The chaplain and Milsovic confront Caputo with the moral problem presented by U.S. intervention in Vietnam, but Caputo clearly does not want to confront it. It would, after all, make his former comrades’ deaths seem as though they occurred for no good reason. When the chaplain tries to contextualize the deaths in terms of the personal impact they will have on families and communities (which is quite distinct from Caputo’s current conception of death within the scoreboard), Caputo loses his temper. It seems that he feels a lack of control over the situation but does not want to consider his role in facilitating it.

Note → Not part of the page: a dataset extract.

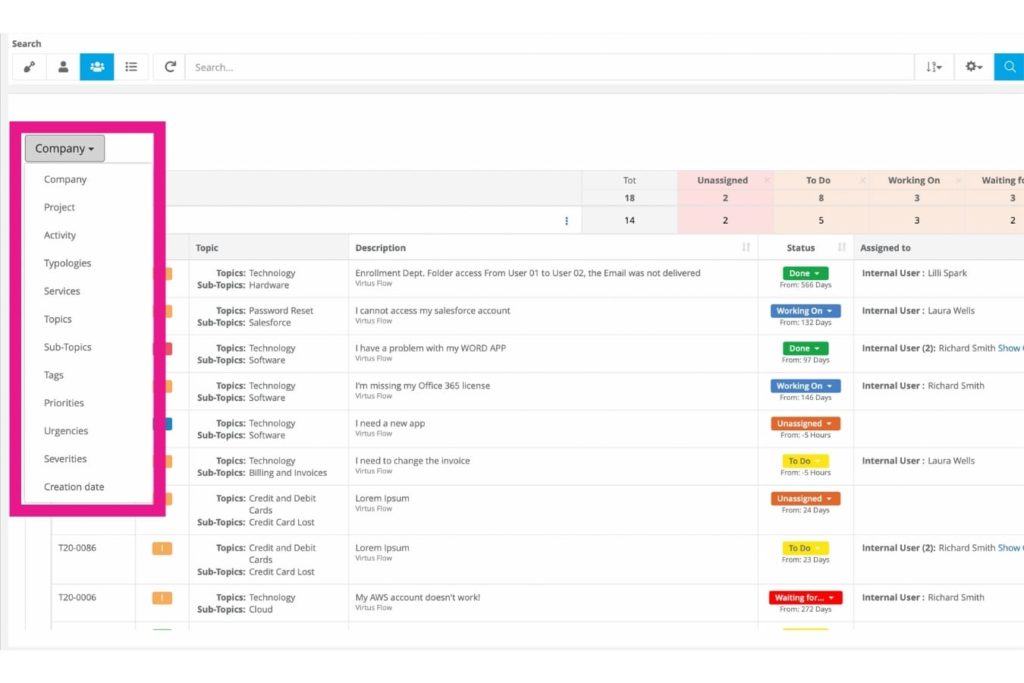Open the sort order icon
The width and height of the screenshot is (1024, 683).
click(x=934, y=66)
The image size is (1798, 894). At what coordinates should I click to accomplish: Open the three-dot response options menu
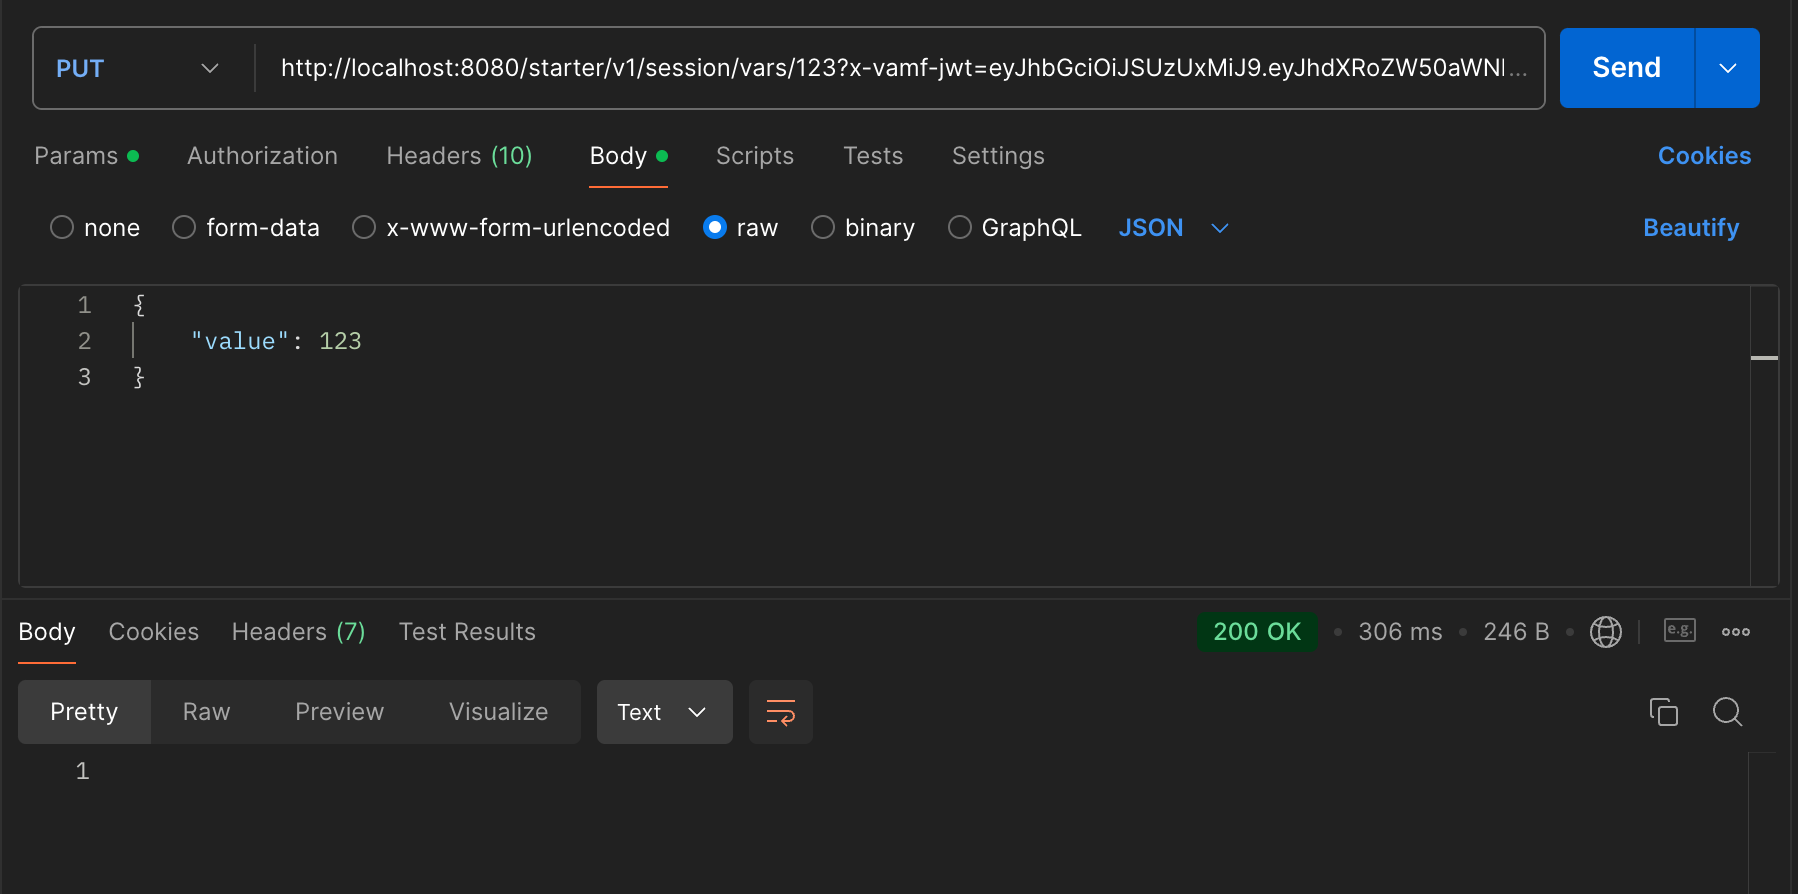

Caputo now finds it difficult to work, and the tent is stifling with heat. He knows that much of what Chaplain Ryerson said makes sense. He thinks that the general’s observation of the dead VC was disrespectful. He also thinks that many of the Marine Corps’ tactical operations seem futile and purposeless. He reflects on the chaplain’s mention of “twelve wrecked homes” and contrasts them with the simple tally marks on the colonel’s scoreboard, where that number sits in a different column from the enemy dead. Caputo thinks about Sullivan’s widow in Pennsylvania. He works for a few more hours, has a beer, then goes to bed early. He has late-duty watch that night and knows that he will not get much sleep after midnight, with the howitzers booming all night.
Despite his initial anger, Caputo knows that he would not have reacted so strongly if he was not trying to resist the righteousness of the chaplain’s comments. He is beginning to see that the Marines’ work and sacrifices are not affecting any change in Vietnam. He thinks of how Sullivan’s death will permanently impact the lives of his wife and children, while the high-ranking officers merely regard him as another tally mark. Caputo’s lack of sleep is also negatively impacting him, making him less able to focus and contemplate his situation.